*TASK GOAL*
In the records below, begin at the line containing "Given: Play the" and end at the line containing "Given: Edit line"; quote every line in that span exactly, including both boundary lines, and no others.

===== DATA FOR REVIEW

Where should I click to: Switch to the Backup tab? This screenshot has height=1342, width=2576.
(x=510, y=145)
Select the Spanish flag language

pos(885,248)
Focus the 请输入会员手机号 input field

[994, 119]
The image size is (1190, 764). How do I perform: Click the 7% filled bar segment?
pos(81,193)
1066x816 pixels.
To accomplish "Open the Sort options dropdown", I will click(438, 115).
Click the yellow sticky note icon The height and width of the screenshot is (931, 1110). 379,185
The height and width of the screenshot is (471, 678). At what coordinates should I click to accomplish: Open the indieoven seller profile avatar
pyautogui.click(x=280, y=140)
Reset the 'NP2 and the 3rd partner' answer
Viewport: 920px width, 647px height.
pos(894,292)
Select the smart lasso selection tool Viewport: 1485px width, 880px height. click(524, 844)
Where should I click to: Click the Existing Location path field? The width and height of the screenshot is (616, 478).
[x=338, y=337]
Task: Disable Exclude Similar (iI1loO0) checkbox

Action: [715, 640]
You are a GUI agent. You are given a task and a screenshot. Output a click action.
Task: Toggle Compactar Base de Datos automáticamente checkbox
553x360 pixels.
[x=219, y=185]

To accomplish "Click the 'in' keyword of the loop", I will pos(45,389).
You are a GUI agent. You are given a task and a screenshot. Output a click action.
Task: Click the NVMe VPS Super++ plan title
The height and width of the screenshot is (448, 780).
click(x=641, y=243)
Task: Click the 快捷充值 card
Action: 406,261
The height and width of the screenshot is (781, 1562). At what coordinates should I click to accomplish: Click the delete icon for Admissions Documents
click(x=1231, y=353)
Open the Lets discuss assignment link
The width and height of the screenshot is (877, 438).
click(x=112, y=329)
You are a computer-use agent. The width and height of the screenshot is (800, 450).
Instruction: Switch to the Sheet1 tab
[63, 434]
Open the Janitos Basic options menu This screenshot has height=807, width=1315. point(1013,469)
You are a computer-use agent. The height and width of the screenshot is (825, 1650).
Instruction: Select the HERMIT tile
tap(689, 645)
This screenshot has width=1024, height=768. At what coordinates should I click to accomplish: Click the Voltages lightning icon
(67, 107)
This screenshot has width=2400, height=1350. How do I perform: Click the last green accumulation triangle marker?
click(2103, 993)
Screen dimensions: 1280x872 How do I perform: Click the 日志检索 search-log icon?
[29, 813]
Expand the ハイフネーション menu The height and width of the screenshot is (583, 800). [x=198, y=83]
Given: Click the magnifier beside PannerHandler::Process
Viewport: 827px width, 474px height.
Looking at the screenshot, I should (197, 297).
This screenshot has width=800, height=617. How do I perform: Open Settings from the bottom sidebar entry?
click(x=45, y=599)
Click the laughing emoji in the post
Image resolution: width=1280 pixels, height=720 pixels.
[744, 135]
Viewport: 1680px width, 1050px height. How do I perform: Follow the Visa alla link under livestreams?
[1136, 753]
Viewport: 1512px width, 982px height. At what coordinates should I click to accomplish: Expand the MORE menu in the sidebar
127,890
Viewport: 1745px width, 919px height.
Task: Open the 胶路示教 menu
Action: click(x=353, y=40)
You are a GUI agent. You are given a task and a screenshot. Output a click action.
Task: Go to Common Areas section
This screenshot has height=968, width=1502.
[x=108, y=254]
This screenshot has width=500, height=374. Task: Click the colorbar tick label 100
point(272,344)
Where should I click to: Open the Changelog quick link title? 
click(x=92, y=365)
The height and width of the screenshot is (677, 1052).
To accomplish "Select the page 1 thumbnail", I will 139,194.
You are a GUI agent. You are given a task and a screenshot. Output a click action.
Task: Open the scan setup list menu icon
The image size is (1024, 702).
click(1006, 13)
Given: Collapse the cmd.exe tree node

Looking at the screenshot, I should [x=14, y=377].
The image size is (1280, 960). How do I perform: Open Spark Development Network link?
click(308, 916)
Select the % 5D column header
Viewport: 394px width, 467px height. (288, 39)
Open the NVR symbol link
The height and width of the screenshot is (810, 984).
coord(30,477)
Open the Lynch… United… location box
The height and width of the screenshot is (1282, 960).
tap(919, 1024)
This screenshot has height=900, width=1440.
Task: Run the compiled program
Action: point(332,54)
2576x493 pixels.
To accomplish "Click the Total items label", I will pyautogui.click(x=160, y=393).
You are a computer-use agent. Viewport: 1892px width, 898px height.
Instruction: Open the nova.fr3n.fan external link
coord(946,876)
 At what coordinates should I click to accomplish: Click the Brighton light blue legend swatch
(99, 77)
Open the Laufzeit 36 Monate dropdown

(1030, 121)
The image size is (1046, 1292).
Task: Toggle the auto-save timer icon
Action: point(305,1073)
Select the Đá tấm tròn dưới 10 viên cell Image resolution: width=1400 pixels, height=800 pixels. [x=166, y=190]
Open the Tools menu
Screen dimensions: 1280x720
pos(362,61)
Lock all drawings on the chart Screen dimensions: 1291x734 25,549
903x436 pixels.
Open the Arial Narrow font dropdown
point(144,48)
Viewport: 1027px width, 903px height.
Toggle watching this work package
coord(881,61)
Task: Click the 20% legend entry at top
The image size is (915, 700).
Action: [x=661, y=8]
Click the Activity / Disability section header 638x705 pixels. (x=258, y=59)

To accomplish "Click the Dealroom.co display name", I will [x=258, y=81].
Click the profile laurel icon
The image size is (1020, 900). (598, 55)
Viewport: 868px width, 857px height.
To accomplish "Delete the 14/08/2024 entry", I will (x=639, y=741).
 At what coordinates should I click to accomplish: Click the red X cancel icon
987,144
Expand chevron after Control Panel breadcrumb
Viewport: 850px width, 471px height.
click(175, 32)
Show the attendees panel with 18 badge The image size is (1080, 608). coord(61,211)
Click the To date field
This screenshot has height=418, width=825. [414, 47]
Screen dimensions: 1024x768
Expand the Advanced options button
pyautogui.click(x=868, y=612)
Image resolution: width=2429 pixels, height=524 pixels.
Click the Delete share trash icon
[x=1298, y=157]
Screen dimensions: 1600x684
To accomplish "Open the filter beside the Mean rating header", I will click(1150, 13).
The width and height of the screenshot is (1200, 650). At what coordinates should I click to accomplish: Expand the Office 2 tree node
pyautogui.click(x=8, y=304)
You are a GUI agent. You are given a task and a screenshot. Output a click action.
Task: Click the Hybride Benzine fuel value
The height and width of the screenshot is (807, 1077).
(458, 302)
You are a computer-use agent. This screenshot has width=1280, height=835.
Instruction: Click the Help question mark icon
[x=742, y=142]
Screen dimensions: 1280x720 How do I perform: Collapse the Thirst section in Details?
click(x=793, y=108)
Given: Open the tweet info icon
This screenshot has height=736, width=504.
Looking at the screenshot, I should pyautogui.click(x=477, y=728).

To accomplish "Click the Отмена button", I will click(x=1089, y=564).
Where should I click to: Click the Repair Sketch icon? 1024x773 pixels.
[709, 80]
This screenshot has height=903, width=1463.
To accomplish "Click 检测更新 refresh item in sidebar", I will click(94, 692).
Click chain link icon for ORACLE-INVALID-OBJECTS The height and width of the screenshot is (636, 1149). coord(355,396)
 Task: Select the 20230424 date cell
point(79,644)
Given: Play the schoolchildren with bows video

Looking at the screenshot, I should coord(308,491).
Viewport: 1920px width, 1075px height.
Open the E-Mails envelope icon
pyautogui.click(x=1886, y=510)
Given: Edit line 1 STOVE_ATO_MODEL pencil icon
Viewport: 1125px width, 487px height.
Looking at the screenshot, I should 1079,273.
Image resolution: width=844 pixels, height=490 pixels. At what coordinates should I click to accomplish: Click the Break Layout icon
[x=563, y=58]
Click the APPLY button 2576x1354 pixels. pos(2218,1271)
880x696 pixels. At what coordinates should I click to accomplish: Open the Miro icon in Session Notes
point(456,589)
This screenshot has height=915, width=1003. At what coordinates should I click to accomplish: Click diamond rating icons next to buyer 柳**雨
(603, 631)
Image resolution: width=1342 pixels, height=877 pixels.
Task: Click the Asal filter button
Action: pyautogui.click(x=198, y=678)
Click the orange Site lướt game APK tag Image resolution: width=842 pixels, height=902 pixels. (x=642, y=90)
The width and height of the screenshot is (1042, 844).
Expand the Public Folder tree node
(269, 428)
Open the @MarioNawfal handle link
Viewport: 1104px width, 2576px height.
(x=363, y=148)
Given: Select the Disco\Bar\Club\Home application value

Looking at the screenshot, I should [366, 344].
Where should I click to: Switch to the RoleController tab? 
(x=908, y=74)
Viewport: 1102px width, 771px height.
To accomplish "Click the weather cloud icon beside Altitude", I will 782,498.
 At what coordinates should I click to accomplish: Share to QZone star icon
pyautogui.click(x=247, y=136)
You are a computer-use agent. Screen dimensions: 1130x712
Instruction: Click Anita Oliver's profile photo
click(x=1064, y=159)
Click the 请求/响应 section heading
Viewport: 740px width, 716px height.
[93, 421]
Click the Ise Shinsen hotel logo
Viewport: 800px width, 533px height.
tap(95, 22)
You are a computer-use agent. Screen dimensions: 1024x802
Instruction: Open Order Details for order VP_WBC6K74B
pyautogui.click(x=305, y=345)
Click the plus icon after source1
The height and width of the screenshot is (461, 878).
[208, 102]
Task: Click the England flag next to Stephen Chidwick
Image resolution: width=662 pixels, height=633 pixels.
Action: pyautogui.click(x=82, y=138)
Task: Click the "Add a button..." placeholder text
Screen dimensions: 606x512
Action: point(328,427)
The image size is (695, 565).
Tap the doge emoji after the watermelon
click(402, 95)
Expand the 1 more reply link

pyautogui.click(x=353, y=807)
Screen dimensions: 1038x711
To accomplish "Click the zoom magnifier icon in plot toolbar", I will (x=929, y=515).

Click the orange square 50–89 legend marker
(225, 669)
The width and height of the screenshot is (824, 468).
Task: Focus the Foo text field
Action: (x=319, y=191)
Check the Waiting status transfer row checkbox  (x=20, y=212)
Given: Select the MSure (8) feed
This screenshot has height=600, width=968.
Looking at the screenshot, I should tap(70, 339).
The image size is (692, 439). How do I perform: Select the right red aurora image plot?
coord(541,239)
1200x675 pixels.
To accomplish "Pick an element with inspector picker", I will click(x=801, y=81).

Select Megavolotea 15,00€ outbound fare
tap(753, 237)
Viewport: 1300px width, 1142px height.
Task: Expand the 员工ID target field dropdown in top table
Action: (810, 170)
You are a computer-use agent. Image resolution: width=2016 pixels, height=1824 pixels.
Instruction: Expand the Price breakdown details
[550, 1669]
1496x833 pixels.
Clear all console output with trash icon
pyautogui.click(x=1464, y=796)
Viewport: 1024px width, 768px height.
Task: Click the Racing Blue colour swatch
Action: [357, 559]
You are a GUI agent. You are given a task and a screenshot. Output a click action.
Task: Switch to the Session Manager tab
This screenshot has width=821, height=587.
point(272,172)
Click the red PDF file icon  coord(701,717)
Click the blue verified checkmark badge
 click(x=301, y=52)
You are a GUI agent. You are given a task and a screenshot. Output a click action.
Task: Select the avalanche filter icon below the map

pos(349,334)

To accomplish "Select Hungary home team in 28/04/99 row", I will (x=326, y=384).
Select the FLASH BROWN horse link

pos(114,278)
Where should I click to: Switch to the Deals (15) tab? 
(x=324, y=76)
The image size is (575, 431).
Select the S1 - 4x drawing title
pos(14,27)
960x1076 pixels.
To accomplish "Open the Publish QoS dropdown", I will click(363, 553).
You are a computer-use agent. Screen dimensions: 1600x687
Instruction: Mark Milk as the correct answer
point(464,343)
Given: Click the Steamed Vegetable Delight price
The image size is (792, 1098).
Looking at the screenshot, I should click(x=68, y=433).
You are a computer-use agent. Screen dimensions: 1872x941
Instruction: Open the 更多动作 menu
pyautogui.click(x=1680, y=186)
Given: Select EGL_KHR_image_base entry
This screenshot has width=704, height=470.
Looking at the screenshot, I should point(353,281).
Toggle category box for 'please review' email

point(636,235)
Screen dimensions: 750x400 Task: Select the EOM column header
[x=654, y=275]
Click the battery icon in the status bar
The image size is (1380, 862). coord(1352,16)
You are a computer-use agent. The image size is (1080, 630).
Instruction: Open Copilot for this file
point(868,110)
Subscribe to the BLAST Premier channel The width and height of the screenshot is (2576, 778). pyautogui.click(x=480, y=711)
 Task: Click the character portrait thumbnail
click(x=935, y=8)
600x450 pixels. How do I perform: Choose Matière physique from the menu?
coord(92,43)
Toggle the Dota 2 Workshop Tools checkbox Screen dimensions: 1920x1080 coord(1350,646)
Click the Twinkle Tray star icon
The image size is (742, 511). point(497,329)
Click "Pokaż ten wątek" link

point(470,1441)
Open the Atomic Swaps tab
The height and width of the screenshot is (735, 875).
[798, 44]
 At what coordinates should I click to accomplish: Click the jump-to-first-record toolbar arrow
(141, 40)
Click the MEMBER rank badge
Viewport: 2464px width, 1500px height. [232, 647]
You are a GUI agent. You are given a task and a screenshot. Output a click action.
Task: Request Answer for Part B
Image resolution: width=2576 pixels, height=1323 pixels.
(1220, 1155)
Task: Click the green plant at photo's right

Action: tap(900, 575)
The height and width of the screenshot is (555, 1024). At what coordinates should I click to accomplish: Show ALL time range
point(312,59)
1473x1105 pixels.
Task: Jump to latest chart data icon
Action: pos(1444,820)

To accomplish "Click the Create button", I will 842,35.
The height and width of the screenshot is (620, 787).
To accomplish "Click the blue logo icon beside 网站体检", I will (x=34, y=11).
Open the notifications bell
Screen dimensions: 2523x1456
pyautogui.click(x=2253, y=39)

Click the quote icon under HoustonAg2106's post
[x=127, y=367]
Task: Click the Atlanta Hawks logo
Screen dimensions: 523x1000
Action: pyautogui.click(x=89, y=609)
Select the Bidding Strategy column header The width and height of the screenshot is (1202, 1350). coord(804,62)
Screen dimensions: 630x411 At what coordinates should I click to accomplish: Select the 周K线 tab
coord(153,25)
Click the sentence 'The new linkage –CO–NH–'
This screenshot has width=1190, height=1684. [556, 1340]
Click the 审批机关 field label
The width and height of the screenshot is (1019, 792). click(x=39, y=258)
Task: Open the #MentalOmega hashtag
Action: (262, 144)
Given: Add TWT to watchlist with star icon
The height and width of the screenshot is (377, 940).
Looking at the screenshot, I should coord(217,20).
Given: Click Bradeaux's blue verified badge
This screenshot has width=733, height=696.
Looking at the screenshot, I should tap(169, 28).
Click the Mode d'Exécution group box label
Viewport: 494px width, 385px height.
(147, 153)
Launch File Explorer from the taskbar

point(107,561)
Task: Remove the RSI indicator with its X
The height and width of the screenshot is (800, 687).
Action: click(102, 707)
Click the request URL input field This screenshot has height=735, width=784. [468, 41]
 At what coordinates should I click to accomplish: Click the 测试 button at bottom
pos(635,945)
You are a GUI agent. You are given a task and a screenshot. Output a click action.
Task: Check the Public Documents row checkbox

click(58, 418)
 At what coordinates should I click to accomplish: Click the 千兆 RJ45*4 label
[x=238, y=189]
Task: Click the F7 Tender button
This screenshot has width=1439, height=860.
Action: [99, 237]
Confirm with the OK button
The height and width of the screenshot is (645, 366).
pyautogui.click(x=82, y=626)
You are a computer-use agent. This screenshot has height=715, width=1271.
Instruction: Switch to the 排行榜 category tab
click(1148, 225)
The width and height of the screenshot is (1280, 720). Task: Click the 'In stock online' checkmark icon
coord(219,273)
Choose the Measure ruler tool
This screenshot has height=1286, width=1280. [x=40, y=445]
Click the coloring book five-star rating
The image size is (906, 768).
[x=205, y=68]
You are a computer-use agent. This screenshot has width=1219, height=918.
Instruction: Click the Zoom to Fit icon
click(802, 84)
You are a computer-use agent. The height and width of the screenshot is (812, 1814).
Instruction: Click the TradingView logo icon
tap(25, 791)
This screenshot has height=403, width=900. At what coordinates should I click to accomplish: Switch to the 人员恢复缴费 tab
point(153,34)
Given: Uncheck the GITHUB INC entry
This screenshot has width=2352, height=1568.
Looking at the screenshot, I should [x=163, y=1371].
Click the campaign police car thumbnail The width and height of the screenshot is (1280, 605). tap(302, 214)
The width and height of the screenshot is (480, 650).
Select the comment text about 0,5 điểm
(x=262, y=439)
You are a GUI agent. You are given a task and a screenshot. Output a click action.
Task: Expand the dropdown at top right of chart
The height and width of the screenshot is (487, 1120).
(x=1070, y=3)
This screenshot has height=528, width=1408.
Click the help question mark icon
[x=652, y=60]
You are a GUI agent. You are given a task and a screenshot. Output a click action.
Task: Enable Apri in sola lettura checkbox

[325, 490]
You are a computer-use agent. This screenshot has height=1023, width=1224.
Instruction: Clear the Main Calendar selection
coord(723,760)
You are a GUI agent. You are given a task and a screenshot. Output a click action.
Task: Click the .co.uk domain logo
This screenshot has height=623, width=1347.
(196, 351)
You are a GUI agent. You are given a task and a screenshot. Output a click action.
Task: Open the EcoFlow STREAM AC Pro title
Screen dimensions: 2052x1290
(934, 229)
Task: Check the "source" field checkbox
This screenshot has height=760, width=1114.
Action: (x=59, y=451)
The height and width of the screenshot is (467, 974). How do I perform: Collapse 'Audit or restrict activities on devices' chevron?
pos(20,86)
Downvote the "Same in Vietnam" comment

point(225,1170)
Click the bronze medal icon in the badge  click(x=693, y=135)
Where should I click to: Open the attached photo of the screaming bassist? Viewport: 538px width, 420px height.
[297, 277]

==========

*ANSWER SPACE*
Given: Play the schoolchildren with bows video

Looking at the screenshot, I should coord(308,491).
Viewport: 1920px width, 1075px height.
Open the E-Mails envelope icon
pyautogui.click(x=1886, y=510)
Given: Edit line 1 STOVE_ATO_MODEL pencil icon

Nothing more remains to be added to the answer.